Saint Clare of Assisi was a contemporary of St. Francis and foundress of the Poor Clare sisters of the Franciscan Order. She is remembered for her poverty of spirit, faith, and her intense devotion to Jesus in the Eucharist. There is a story of her life in which her convent was being assaulted by Saracen soldiers. In fear, Clare’s sisters came to her while she was sick in bed, and they expressed their terror. Clare rose from bed and went out to meet the soldiers with the Blessed Sacrament in a monstrance. When the soldiers saw the fearlessness of Clare and her complete trust in God’s presence there in the Eucharist, it is said that they turned away and left that region.
Today, Sunday, is St. Clare’s feast day.
Life can be hard. This is a truth that we all know, but I am certain that we all wish that it wasn’t. I am sure that St. Clare did not want her convent to be assaulted by soldiers looking to loot it; and I know that the little nun from Assisi did not have the physical strength to deal with such a problem that day.
I know this because often, I do not have the strength to face the challenges that the day and the world present. Sometimes, I just don’t have the energy for life in general. We’ve all been there, right? Surely, we can understand Elijah’s feelings. He has been opposed and threatened in his ministry, and now he is at the point of giving up on everything. Perhaps we have felt this way as we look around at the world – both on a grand scale and in our own little lives. There is so much division, despair, and depression; we might not see how any of this will get better.
Listen to what St. Paul says to this situation today: All bitterness, fury, anger, shouting, and reviling must be removed from you, along with all malice. And be kind to one another, compassionate,forgiving one another as God has forgiven you in Christ. So be imitators of God, as beloved children, and live in love, as Christ loved us and handed himself over for us. Our world has plenty of “bitterness, fury, anger, shouting, and reviling,” doesn’t it? In response to this, we can either join all that negativity, or we can “be imitators of God…and live in love as Christ loved us.”
How has Christ loved us? He gives us His flesh and blood; He gives us the Eucharist as His true presence in the world – the only thing that can give us true life. Jesus is the Bread of Life, and this Bread gives life to the world. We who have faith in Him must turn to this Bread in these moments when life seems hard. We cannot substitute some mere human effort to overcome the difficulties that face us. However, we might be tempted to entrust ourselves to more “temporal bread,” like the manna in the desert, rather than that Bread that lasts to eternal life.
We can do this when we seek worldly pleasures or distractions that take our minds off the real struggles that we are facing. Maybe it’s impulse shopping or browsing the internet or mindlessly scrolling through Facebook, Instagram, or TikTok. Maybe it is in alcohol or drugs.
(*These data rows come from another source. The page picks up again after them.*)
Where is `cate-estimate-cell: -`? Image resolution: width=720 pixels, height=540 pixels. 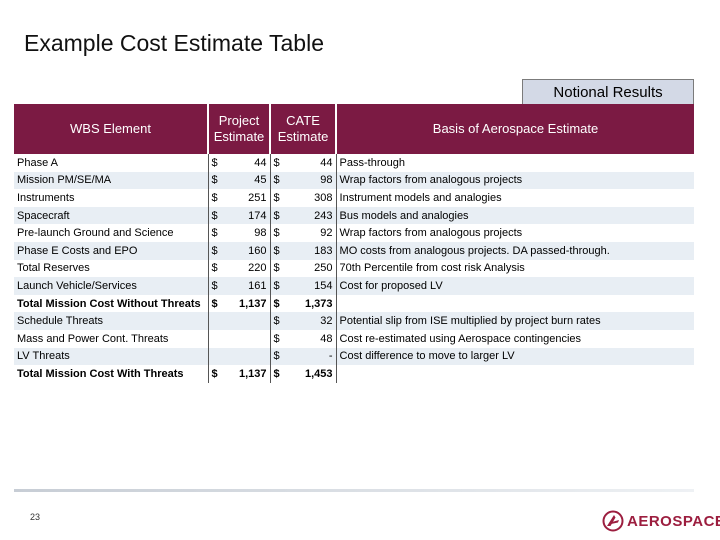
cate-estimate-cell: - is located at coordinates (312, 356).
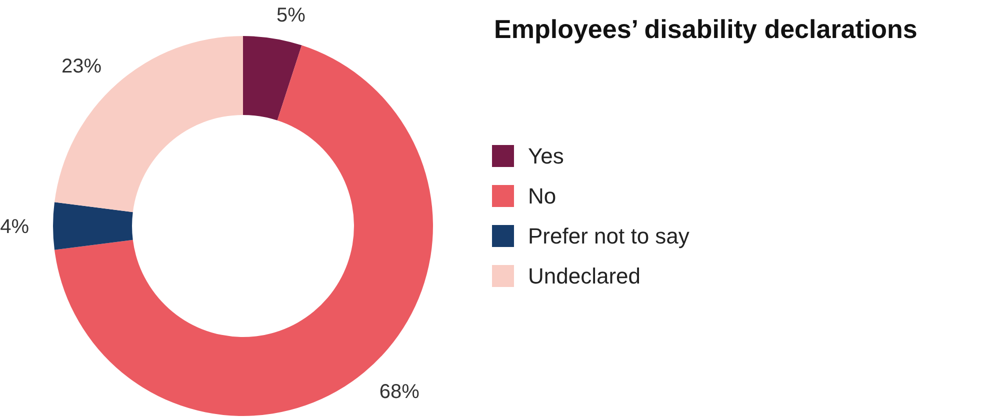 The width and height of the screenshot is (1000, 418). I want to click on data-label: 4%, so click(15, 227).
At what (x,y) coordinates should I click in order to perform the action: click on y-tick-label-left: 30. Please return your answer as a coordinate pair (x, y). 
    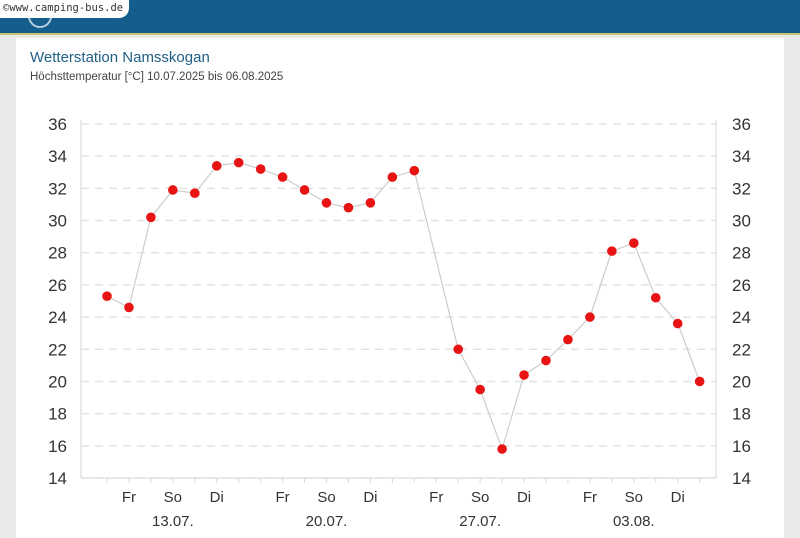
    Looking at the image, I should click on (58, 222).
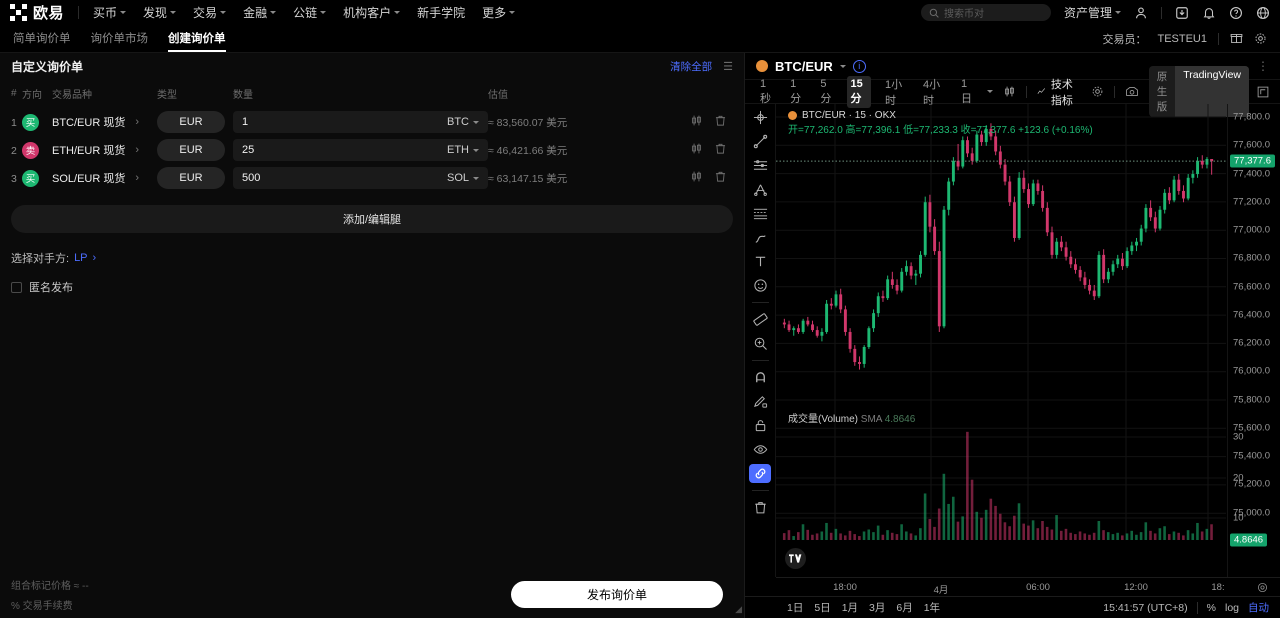  What do you see at coordinates (1092, 12) in the screenshot?
I see `assets-management-menu: 资产管理` at bounding box center [1092, 12].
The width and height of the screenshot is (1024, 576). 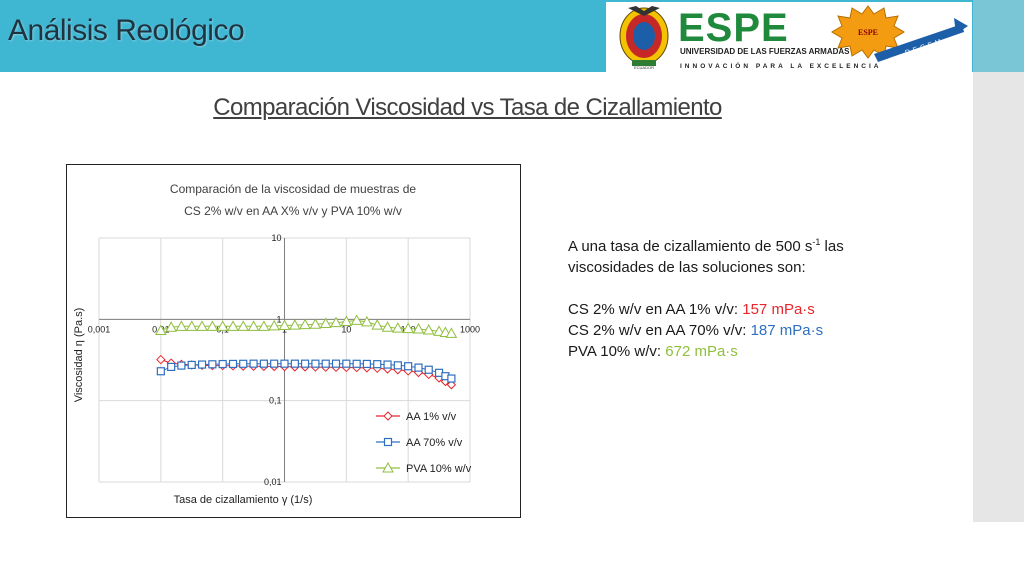 What do you see at coordinates (816, 242) in the screenshot?
I see `intro-superscript: -1` at bounding box center [816, 242].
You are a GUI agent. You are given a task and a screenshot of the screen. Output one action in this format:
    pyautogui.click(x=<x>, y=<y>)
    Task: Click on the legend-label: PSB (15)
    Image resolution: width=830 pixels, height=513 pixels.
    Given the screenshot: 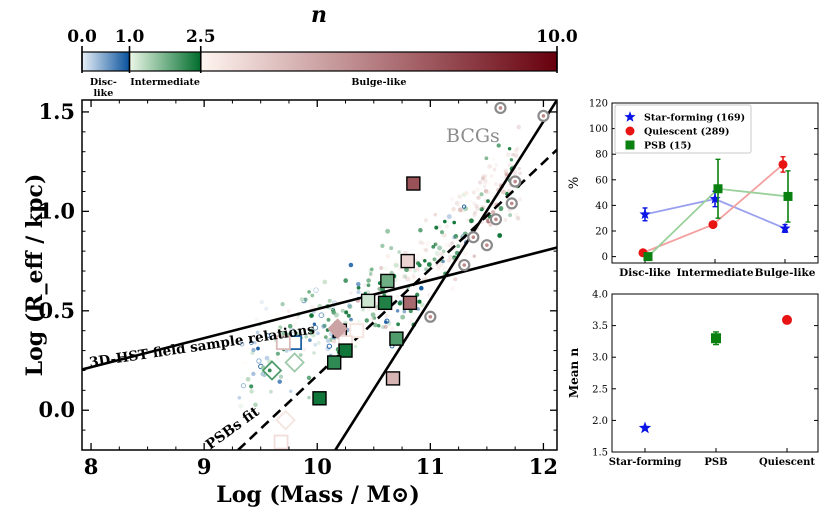 What is the action you would take?
    pyautogui.click(x=668, y=146)
    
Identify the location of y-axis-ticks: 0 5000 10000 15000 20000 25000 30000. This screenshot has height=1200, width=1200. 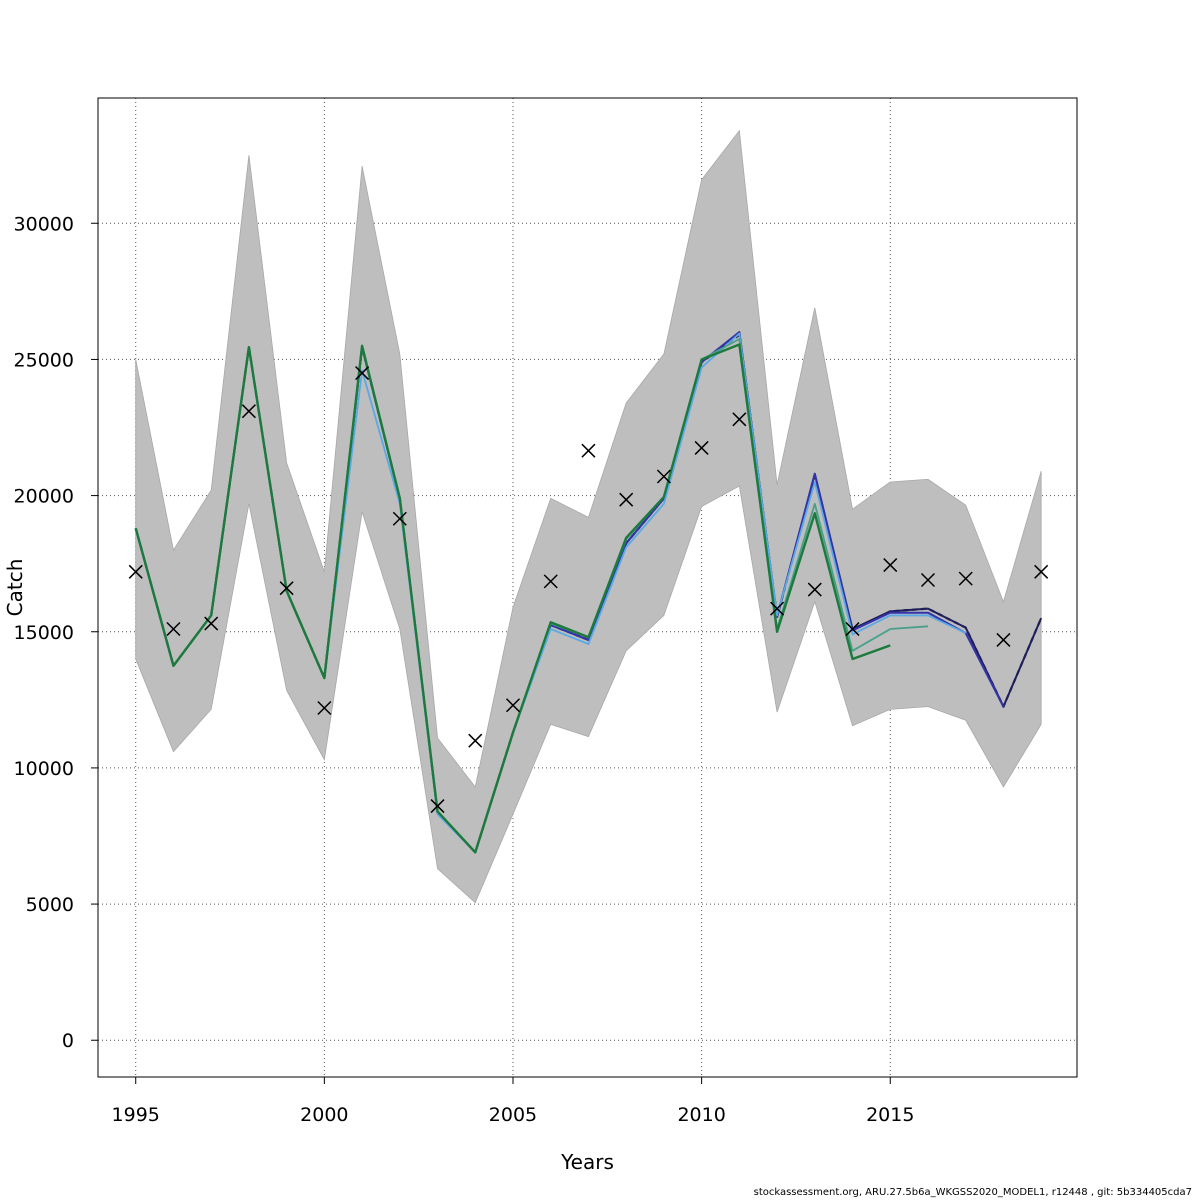
(56, 632).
Maybe it is in pointing out the flaws in others to distract from our own weaknesses. Whatever it might be, we soon learn that even after consuming this “bread” we are left empty and longing for more. Even the Israelites who ate the manna in the desert still died.
They died because life is hard, and death is the inevitable part of life. However, we know that death is not the end. We know that God has something wonderful in store for all of us. This is God’s love for us – a love that prompted Him to send His only Son into the world, so that all who believe in Him may have eternal life. Jesus is “the bread that comes down from heaven so that one may eat it and not die. … whoever eats this bread will live forever.” This is what the Eucharist is – the expression of God’s great love for us; it is the reminder that Christ loved us and handed himself over for us; it is the source of strength when all other sources of strength seem to have fled.
This is what the angel gave to a despairing Elijah in the desert; it is what brought St. Clare from her sickbed and confronted those who would assault her convent; it is what Jesus gives to those who believe in Him. This Bread is the power of God that allows us to participate in His very life. We will find that nowhere else – not in a bottle or a pill, not on a website or a clever post, not in our own intelligence. Only Jesus gives us Himself as food for the journey. Only He can make this hard life possible and free us from our own weakness.
We encounter this same Jesus in our Eucharist here. In this place, Jesus looks at us, living our hard lives, and He offers Himself totally for us. With that heavenly nourishment, we are able to face whatever may come because God loves us and feeds us.
He knows that life is hard. Pack a lunch.